§ **About this exercise**
Copy out every record below with complete accuracy.

(Extracted data entries)
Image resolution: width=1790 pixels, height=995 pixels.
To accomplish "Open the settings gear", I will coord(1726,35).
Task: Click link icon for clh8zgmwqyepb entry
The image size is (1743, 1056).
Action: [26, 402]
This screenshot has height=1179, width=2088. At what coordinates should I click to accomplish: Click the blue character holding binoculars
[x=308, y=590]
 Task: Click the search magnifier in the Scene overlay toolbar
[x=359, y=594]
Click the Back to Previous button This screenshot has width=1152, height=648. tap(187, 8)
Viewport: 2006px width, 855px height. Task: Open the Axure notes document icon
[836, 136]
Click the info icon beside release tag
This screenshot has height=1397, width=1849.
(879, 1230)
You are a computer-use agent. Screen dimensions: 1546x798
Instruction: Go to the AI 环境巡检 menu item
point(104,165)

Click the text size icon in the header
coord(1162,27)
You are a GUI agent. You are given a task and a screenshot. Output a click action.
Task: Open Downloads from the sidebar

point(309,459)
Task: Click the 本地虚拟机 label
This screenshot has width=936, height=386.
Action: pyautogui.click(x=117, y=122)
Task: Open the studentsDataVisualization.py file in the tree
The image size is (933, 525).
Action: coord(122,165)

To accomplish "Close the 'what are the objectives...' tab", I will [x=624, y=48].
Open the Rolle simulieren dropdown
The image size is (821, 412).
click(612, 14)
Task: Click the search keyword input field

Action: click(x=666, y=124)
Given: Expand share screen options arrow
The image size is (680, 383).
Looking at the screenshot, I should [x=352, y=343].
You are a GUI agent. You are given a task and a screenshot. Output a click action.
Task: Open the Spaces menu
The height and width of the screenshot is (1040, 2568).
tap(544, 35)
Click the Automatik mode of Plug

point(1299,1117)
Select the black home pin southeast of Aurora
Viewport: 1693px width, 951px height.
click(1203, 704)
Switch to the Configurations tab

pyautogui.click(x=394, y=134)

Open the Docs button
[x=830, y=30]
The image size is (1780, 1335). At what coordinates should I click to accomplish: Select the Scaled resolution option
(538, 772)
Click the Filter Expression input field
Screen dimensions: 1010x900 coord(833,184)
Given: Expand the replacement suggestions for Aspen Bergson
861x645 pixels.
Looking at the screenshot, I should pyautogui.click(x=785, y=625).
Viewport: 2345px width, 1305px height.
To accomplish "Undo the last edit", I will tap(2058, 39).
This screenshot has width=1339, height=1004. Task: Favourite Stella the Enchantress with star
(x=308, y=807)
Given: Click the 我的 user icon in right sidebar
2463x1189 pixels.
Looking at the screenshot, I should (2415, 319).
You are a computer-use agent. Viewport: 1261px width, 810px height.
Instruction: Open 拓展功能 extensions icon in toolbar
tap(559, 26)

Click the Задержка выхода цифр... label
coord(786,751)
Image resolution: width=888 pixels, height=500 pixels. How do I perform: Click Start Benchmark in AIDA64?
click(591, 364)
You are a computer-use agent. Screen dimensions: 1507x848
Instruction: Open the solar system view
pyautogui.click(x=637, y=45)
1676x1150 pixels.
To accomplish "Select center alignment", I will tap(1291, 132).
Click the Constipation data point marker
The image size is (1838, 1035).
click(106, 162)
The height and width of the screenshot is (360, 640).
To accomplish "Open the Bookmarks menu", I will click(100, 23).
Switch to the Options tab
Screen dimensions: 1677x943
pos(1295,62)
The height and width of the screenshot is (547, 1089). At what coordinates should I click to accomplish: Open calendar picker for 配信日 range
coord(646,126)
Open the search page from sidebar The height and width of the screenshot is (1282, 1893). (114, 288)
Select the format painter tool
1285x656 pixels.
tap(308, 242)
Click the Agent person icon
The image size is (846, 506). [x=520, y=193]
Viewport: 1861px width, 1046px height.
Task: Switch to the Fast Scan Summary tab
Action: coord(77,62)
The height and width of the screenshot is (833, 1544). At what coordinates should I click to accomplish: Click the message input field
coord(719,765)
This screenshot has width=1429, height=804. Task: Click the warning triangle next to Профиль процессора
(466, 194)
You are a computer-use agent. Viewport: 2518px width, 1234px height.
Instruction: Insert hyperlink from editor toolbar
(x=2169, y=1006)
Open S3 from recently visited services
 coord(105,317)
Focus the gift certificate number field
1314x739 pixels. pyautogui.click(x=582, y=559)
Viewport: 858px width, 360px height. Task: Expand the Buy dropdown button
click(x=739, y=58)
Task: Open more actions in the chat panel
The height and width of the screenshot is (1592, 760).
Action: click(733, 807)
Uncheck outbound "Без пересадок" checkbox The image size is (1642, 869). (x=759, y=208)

§ **Your solution**
Image resolution: width=1790 pixels, height=995 pixels.
To accomplish "Open the settings gear", I will coord(1726,35).
Task: Click link icon for clh8zgmwqyepb entry
The image size is (1743, 1056).
Action: [26, 402]
This screenshot has height=1179, width=2088. At what coordinates should I click to accomplish: Click the blue character holding binoculars
[x=308, y=590]
 Task: Click the search magnifier in the Scene overlay toolbar
[x=359, y=594]
Click the Back to Previous button This screenshot has width=1152, height=648. tap(187, 8)
Viewport: 2006px width, 855px height. Task: Open the Axure notes document icon
[836, 136]
Click the info icon beside release tag
This screenshot has height=1397, width=1849.
(879, 1230)
You are a computer-use agent. Screen dimensions: 1546x798
Instruction: Go to the AI 环境巡检 menu item
point(104,165)

Click the text size icon in the header
coord(1162,27)
You are a GUI agent. You are given a task and a screenshot. Output a click action.
Task: Open Downloads from the sidebar

point(309,459)
Task: Click the 本地虚拟机 label
This screenshot has width=936, height=386.
Action: pyautogui.click(x=117, y=122)
Task: Open the studentsDataVisualization.py file in the tree
The image size is (933, 525).
Action: coord(122,165)

To accomplish "Close the 'what are the objectives...' tab", I will [x=624, y=48].
Open the Rolle simulieren dropdown
The image size is (821, 412).
click(612, 14)
Task: Click the search keyword input field

Action: click(x=666, y=124)
Given: Expand share screen options arrow
The image size is (680, 383).
Looking at the screenshot, I should [x=352, y=343].
You are a GUI agent. You are given a task and a screenshot. Output a click action.
Task: Open the Spaces menu
The height and width of the screenshot is (1040, 2568).
tap(544, 35)
Click the Automatik mode of Plug

point(1299,1117)
Select the black home pin southeast of Aurora
Viewport: 1693px width, 951px height.
click(1203, 704)
Switch to the Configurations tab

pyautogui.click(x=394, y=134)

Open the Docs button
[x=830, y=30]
The image size is (1780, 1335). At what coordinates should I click to accomplish: Select the Scaled resolution option
(538, 772)
Click the Filter Expression input field
Screen dimensions: 1010x900 coord(833,184)
Given: Expand the replacement suggestions for Aspen Bergson
861x645 pixels.
Looking at the screenshot, I should pyautogui.click(x=785, y=625).
Viewport: 2345px width, 1305px height.
To accomplish "Undo the last edit", I will tap(2058, 39).
This screenshot has width=1339, height=1004. Task: Favourite Stella the Enchantress with star
(x=308, y=807)
Given: Click the 我的 user icon in right sidebar
2463x1189 pixels.
Looking at the screenshot, I should (2415, 319).
You are a computer-use agent. Viewport: 1261px width, 810px height.
Instruction: Open 拓展功能 extensions icon in toolbar
tap(559, 26)

Click the Задержка выхода цифр... label
coord(786,751)
Image resolution: width=888 pixels, height=500 pixels. How do I perform: Click Start Benchmark in AIDA64?
click(591, 364)
You are a computer-use agent. Screen dimensions: 1507x848
Instruction: Open the solar system view
pyautogui.click(x=637, y=45)
1676x1150 pixels.
To accomplish "Select center alignment", I will tap(1291, 132).
Click the Constipation data point marker
The image size is (1838, 1035).
click(106, 162)
The height and width of the screenshot is (360, 640).
To accomplish "Open the Bookmarks menu", I will click(100, 23).
Switch to the Options tab
Screen dimensions: 1677x943
pos(1295,62)
The height and width of the screenshot is (547, 1089). At what coordinates should I click to accomplish: Open calendar picker for 配信日 range
coord(646,126)
Open the search page from sidebar The height and width of the screenshot is (1282, 1893). (114, 288)
Select the format painter tool
1285x656 pixels.
tap(308, 242)
Click the Agent person icon
The image size is (846, 506). [x=520, y=193]
Viewport: 1861px width, 1046px height.
Task: Switch to the Fast Scan Summary tab
Action: coord(77,62)
The height and width of the screenshot is (833, 1544). At what coordinates should I click to accomplish: Click the message input field
coord(719,765)
This screenshot has width=1429, height=804. Task: Click the warning triangle next to Профиль процессора
(466, 194)
You are a computer-use agent. Viewport: 2518px width, 1234px height.
Instruction: Insert hyperlink from editor toolbar
(x=2169, y=1006)
Open S3 from recently visited services
 coord(105,317)
Focus the gift certificate number field
1314x739 pixels. pyautogui.click(x=582, y=559)
Viewport: 858px width, 360px height. Task: Expand the Buy dropdown button
click(x=739, y=58)
Task: Open more actions in the chat panel
The height and width of the screenshot is (1592, 760).
Action: click(733, 807)
Uncheck outbound "Без пересадок" checkbox The image size is (1642, 869). (x=759, y=208)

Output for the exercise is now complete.